Ils sont dix millions, sans compter les autobus. Ça réduit. C'est la carte perforée, avec programmation et déperdition et des bouchons de quinze kilomètres à hauteur de Juvisy dans la gorge. Je ne sais pas si vous êtes au courant du foutre, de l'Ordre des Médecins avec droit sacré à la vie par voies urinaires et chéptélisation avec vaches françaises et banques de sperme pour l'expansion, mais la quantité d'hommes sans provision qui ont été émis et qui sont en circulation sans aucune chance d'être honorés, est effrayante. Je vous parle en connaissance de cause, je suis statistique. J'ai confié Cousin au Jardin d'Acclimatation dans ce but. Il est très difficile de détonner. J'espère qu'avec peu à peu et petit à petit il s'adaptera. Il faut des mesures. Je vous félicite. Les Jardins d'Acclimatation c'est très important, à cause de l'environnement. Il faut s'adapter. Il convient de prendre la couleur du milieu ambiant par mimétisme pour la protection par camouflage. Personnellement, je suis prêt à bouffer de la merde, je ne me prétends pas, je vous fais simplement remarquer qu'on ne nous a pas encore donné d'uniformes. Je suis antifascistes, car il faut que la police serve à quelque chose, ça ne se remplace pas par tout le monde du jour au lendemain. Je pourrais également vous parler d'autre chose, monsieur, mais c'est prohibitif, en raison de son absence. Mais permettez moi de vous dire que je ne vois pas du tout pourquoi vous avez amené des flics, car je suis pour. Je suis pour l'ordre des choses avec lois de la nature. (...)

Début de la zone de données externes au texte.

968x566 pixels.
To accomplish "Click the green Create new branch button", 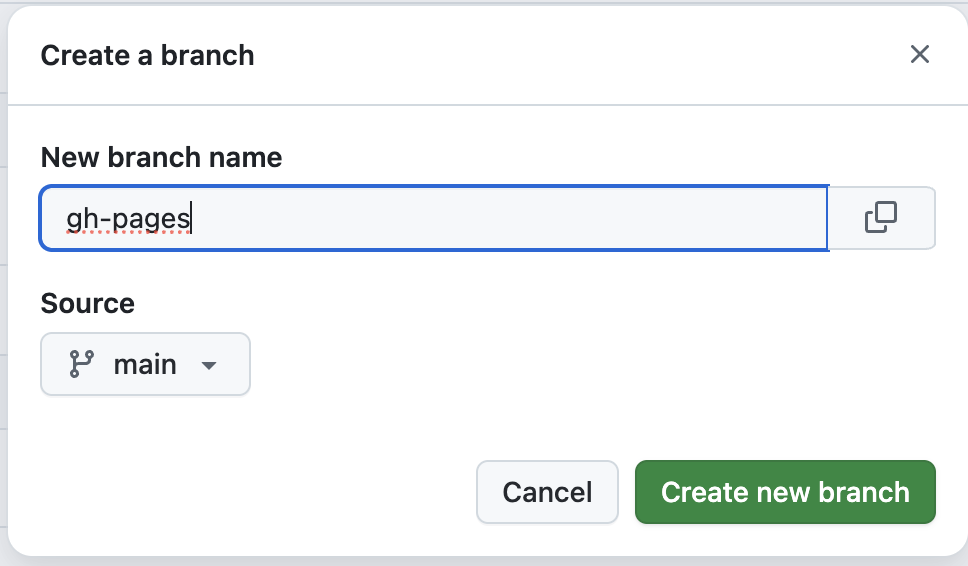I will tap(785, 492).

Là où il y a vêtement, il y a espoir. L'homme s'annonçait sur toutes les coutures. Là où il y a vêtement, il y a moule à remplir, il y a forme humaine. Je compris immédiatement que le Jardin d'Acclimatation était un lieu de passage pour objets en souffrance en vue d'une destination heureuse et ultérieure. Il y a bien sûr des garçons de bureau qui se perdent mais on ne peut pas se retrouver sans se perdre. La seule façon sûre de ne pas se trouver c'est de ne pas savoir qu'on est perdu.

Quand ils ont mis mon pyjama dans la valise, indubitablement, pour usage futur, je compris que l'on me voulait du bien et je n'ai fait aucune difficulté. Je les ai suivis au Jardin d'Acclimatation en me frottant les mains et avec bonne humeur.

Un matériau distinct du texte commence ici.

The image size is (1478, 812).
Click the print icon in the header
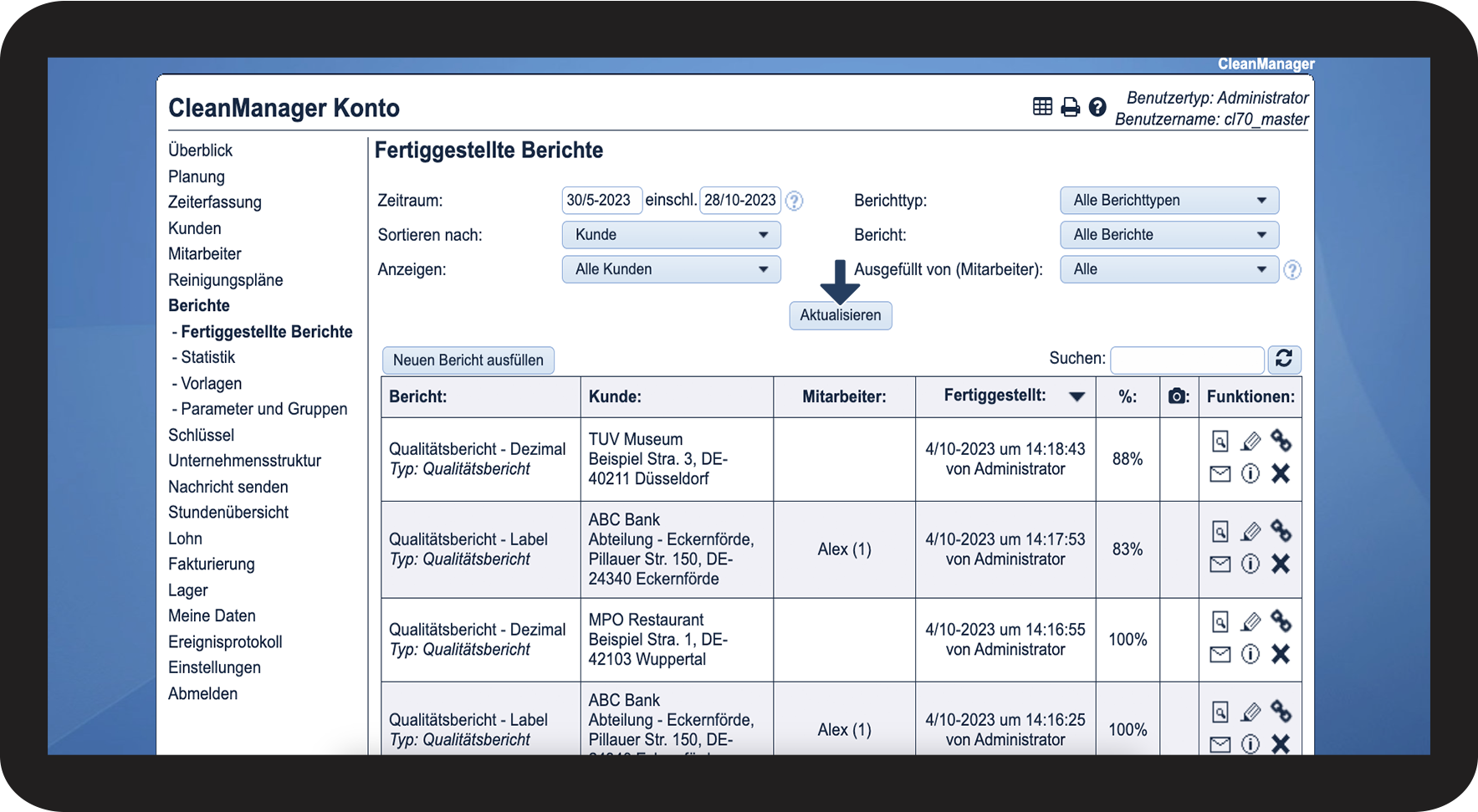[1070, 107]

(...) Malheureusement, au bout de quelques semaines, je fus atteint de troubles la personnalité pour cause inconnue, comme son nom l'indique. Il m'est très difficile de m'expliquer là-dessus car il y a du stratagème dans l'air. J'ai l'impression que l'on cherche à me faire renaître de mes cendres dans un but de remise en circulation. 

(...) On comprendra tout l'abîme qui s'ouvrait à mes pieds. La première chose à faire était évidemment d'appeler la police pour devancer tous les soupçons. Mais c'était une réaction naturelle, et les lois de la nature, on est pas là pour les servir, c'est même tout le contraire. D'un autre côté, les jardins d'acclimatation en vue d'un jardin meilleur, il y en avait marre. Tout ce que ça fait jamais, c'est encore des banques de sperme et des hommes sans provision qui ne sont jamais honorés et des cris défiant toute concurrence. Les messages avec vue imprenable sur l'avenir, il y en a marre. IL y en a marre du foutre en position d'attente dans le stagnatoire, avec des mues-mues du pareil au même à l'appui. Le vocabulaire, je fréquente plus. 

(...) Mais là il se produisit quelque chose d'irrésistible. Il y eut une poussée irrésistible de l'intérieur. Il y avait là remue-ménage et chevauchées fantastiques, avec chants, printemps de Prague et ivresse prémonitoire. Je fus même en quelque sorte et comme soulevé de l'intérieur. C'était Jean Moulin et Pierre Brossolette. Ces gens-là sont d'une faiblesse qui confine à l'espoir. 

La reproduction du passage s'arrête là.